***** RECORD LIST

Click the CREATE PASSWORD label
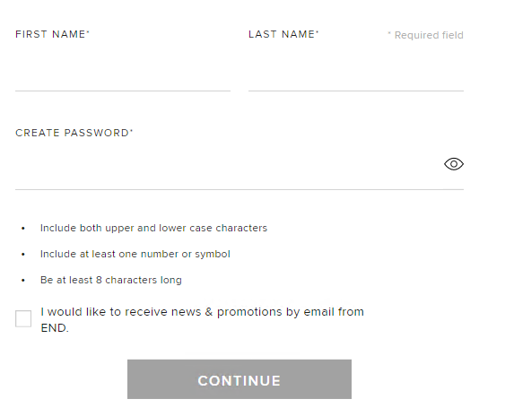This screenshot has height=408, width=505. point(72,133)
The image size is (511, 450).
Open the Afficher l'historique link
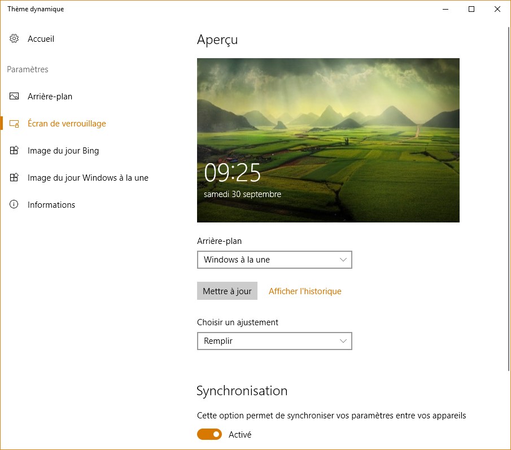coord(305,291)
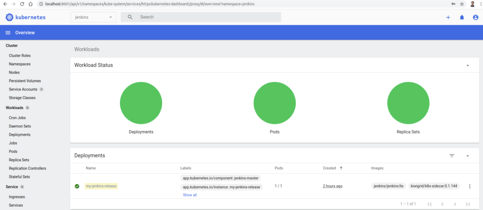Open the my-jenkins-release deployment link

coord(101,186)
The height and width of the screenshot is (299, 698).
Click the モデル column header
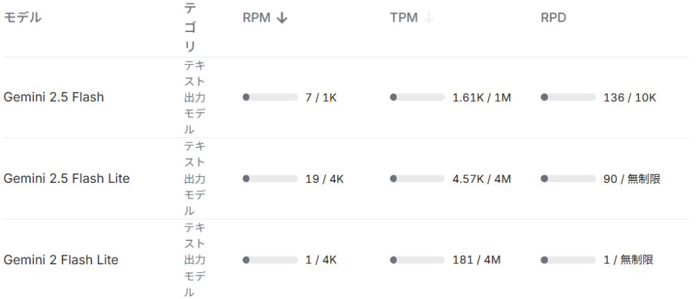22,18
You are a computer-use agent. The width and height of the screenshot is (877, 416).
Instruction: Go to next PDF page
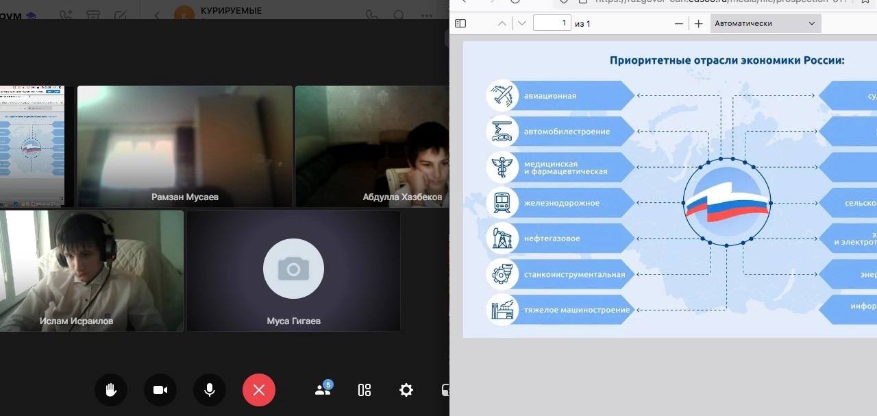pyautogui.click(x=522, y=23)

**********

Copy the lines from the one containing "The image size is (511, 450)." through the end of the lines, both ends included, and leave the pictures out.

The image size is (511, 450).
Open the Afficher l'historique link
coord(305,291)
Open the my-jenkins-release deployment link

coord(101,186)
The height and width of the screenshot is (299, 698).
Click the モデル column header
22,18
You are a computer-use agent. The width and height of the screenshot is (877, 416).
Instruction: Go to next PDF page
pyautogui.click(x=522, y=23)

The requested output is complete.